PREEQTIME can not be the starting point of the trajectory. I can do the equilibration during 300 ns first and then make new MD run starting from zero. Then PREEQTIME I will anyway set to 300 to inform a user that I did equilibrate it for a long. There are three possibilities:

we ask users to always start trajectory from 0 we ask users to always start trajectory from PREEQTIME we ignore starting time of the trajectory and calculate TIMELEFTOUT from starting trajectory time That is the choice, I suppose.

— Reply to this email directly, view it on GitHub https://github.com/NMRLipids/Databank/issues/195#issuecomment-2198129307, or unsubscribe https://github.com/notifications/unsubscribe-auth/AB47SNNPBHTAUHEQBTMFWNLZJ2PXDAVCNFSM6AAAAABJUKDKCSVHI2DSMVQWIX3LMV43OSLTON2WKQ3PNVWWK3TUHMZDCOJYGEZDSMZQG4. You are receiving this because you commented.

comcon1 commented 2 months ago

Ok, let's do the third one. I like it better also. You can assign it to me.

comcon1 commented 1 month ago

I found the problem that some of systems cannot be recomputed. For example many of united-atom systems contain definition, which buildh doesn't know. Probably they were added to buildH locally but were never synchronized with buildh github. Probably, there exist other problems so I'm now quite skeptical regarding a possibility of recomputing the entire databank. Probably, I can do this issue without recomputing?

batukav commented 1 month ago

Could you please post the output for some of the united-atom systems that you couldn't recompute? As a test, can you recompute the same united-atom system with the code you haven't modified?

comcon1 commented 1 month ago

Could you please post the output for some of the united-atom systems that you couldn't recompute? As a test, can you recompute the same united-atom system with the code you haven't modified?

I answered but then I found my problem and deleted last post. I found that I accidentaly broke path to lipid_json_buildh folder which contains dictionaries locally in NMRlipids and that's why I experienced these problems. Now seems that everything is OK. So that was misreporing from my side..

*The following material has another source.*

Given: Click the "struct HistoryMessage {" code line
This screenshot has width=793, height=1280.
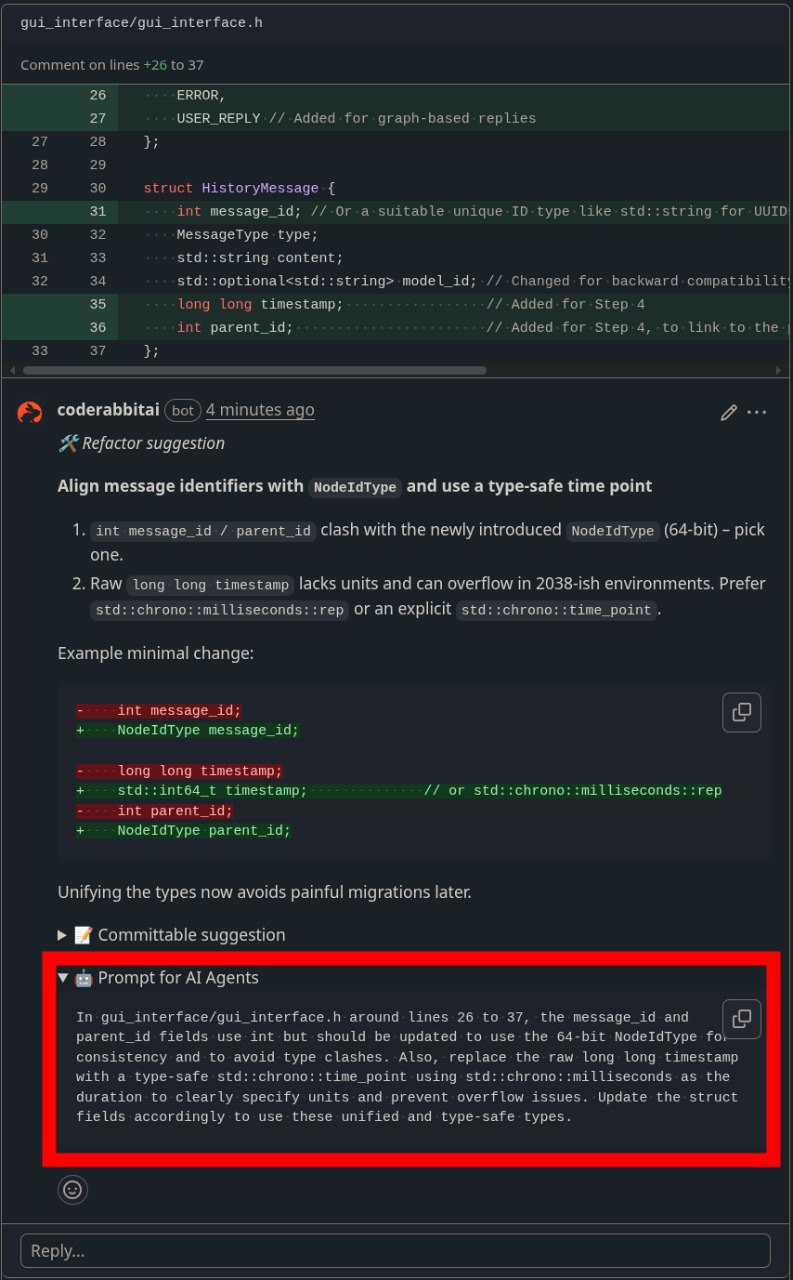Looking at the screenshot, I should (x=239, y=188).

batukav commented 1 month ago

okay, that's relieving. so you're done with implementing the change and now just recomputing the systems with the new code, right?

comcon1 commented 3 weeks ago

It's not a problem to fix this issue. It's a problem to recompute the databank. I would like to do it after I'm ready with my current code optimizing and testing. Once I'm ready to start recomputing, I will do this issue. Also, I would probably want to ensure everyone to separate the Data into a GitHub submodule to have an independent commit history for the code and the data. I had a talk about it with @ohsOllila, @fsuarezleston and @markussmiettinen when Samuli was visiting us in Bergen this summer. Note, that databank recomputing will touch huge amount of files. Now, for example, almost all functions writes JSON in more human-readable format (not in one-line), so even having the same numbers, JSONs will change. Probably it's a good time to split up the repository exactly at the point of recomputing.

Probably it's actually better for me to FIX this issue after I make tests, to cover this fix with tests and then just wait until everything will be ready for the recomputing...

batukav commented 3 weeks ago

It makes a lot of sense to separate data and scripts. I'll create a separate issue to discuss this.